::: Text block
For those of you that know anything about frost prevention, or have even seen aircraft engines like these mounted on poles in an orchard, this paper will make perfect sense to you. It makes perfect sense to me. According to PNAS, this paper was edited by the late Dr. Steven Schneider, making it even more interesting. – Anthony
From a University of Illinois press release:
CHAMPAIGN, Ill. — Wind power is likely to play a large role in the future of sustainable, clean energy, but wide-scale adoption has remained elusive. Now, researchers have found wind farms’ effects on local temperatures and proposed strategies for mediating those effects, increasing the potential to expand wind farms to a utility-scale energy resource.
Led by University of Illinois professor of atmospheric sciences Somnath Baidya Roy, the research team will publish its findings in the Proceedings of the National Academy of Sciences. The paper will appear in the journal’s Online Early Edition this week.
::::::
::: Entries supplied
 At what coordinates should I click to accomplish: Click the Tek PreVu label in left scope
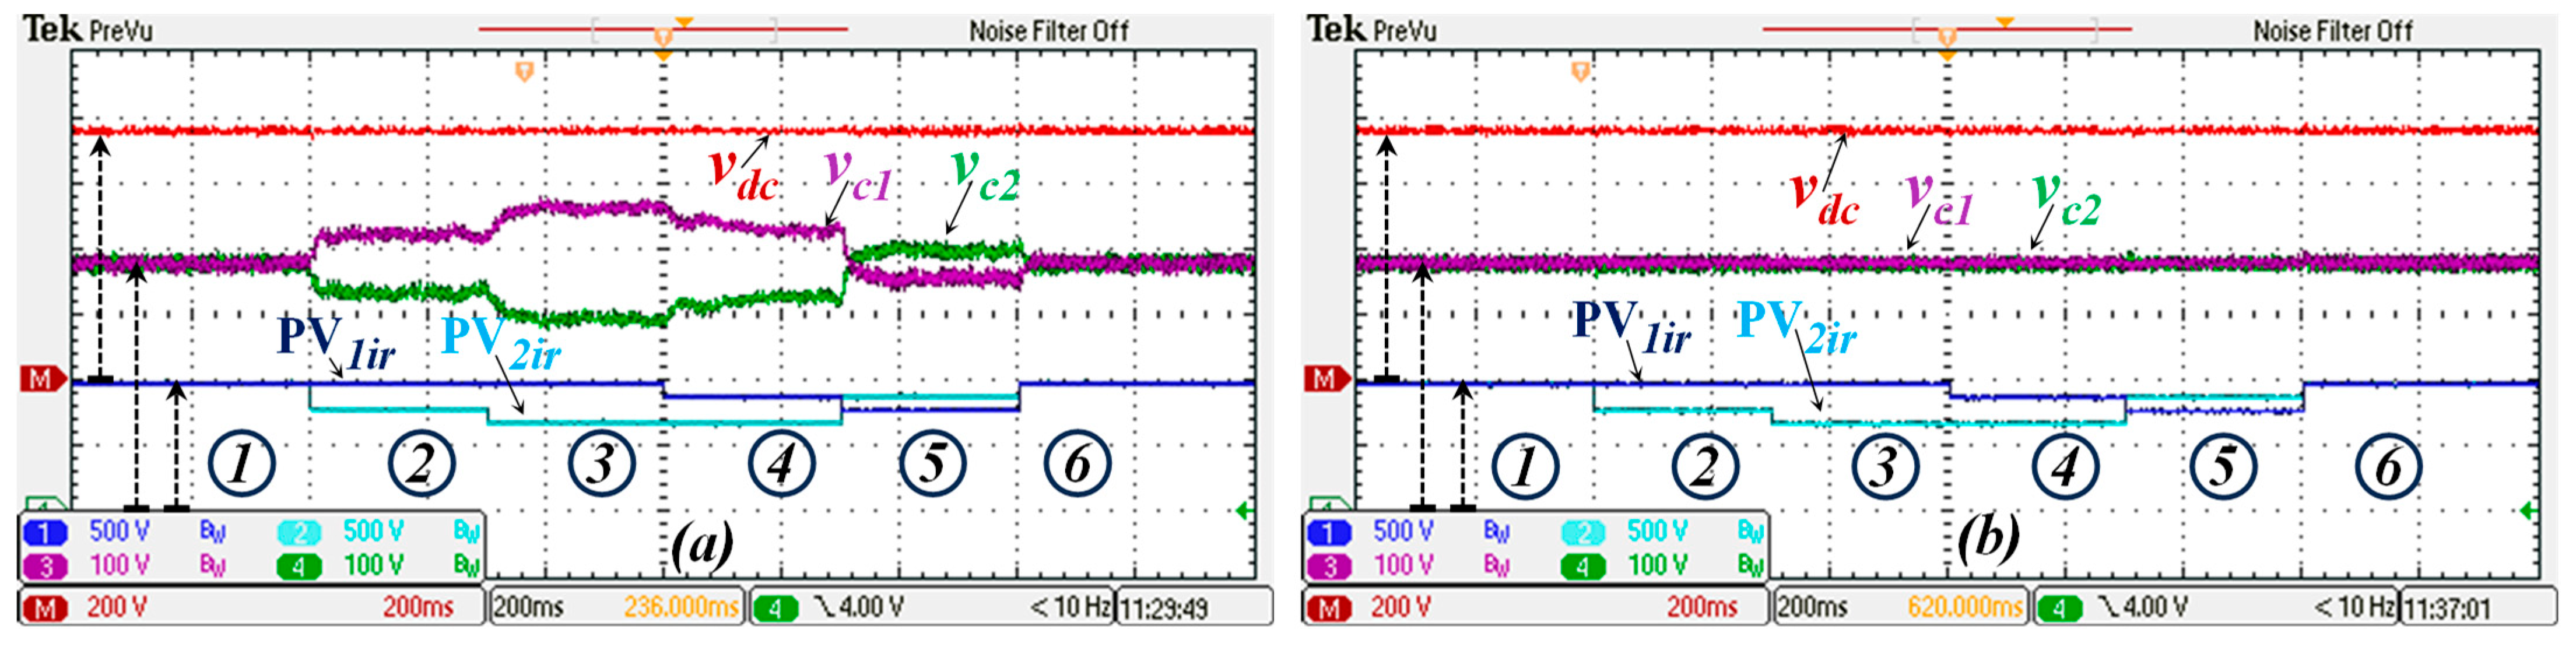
::::::
::: Entries supplied
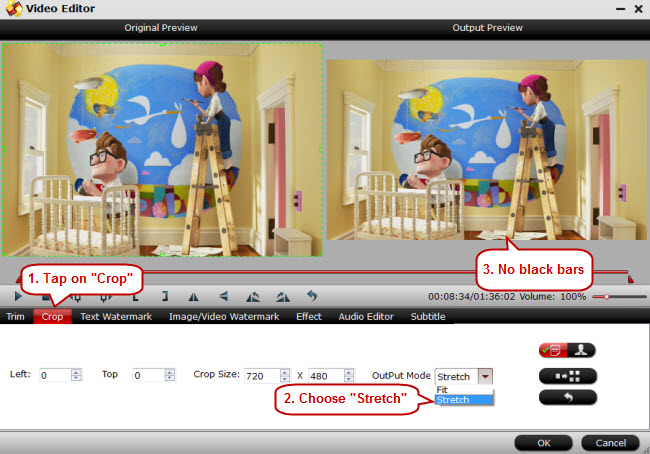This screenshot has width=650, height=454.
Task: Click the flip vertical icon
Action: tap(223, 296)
::::::
Objective: Continue the text about the research on wind farms and local temperatures, picking up after its final sentence.

Exercise response:
Roy first proposed a model describing the local climate impact of wind farms in a 2004 paper. But that and similar subsequent studies have been based solely on models because of a lack of available data. In fact, no field data on temperature were publicly available for researchers to use, until Roy met Neil Kelley at a 2009 conference. Kelley, a principal scientist at the National Wind Technology Center, part of the National Renewable Energy Laboratory, had collected temperature data at a wind farm in San Gorgonio, Calif., for more than seven weeks in 1989.
Analysis of Kelley’s data corroborated Roy’s modeling studies and provided the first observation-based evidence of wind farms’ effects on local temperature. The study found that the area immediately surrounding turbines was slightly cooler during the day and slightly warmer at night than the rest of the region.
As a small-scale modeling expert, Roy was most interested in determining the processes that drive the daytime cooling and nocturnal warming effects. He identified an enhanced vertical mixing of warm and cool air in the atmosphere in the wake of the turbine rotors. As the rotors turn, they generate turbulence, like the wake of a speedboat motor. Upper-level air is pulled down toward the surface while surface-level air is pushed up, causing warmer and cooler air to mix.
The question for any given wind-farm site then becomes, will warming or cooling be the predominant effect?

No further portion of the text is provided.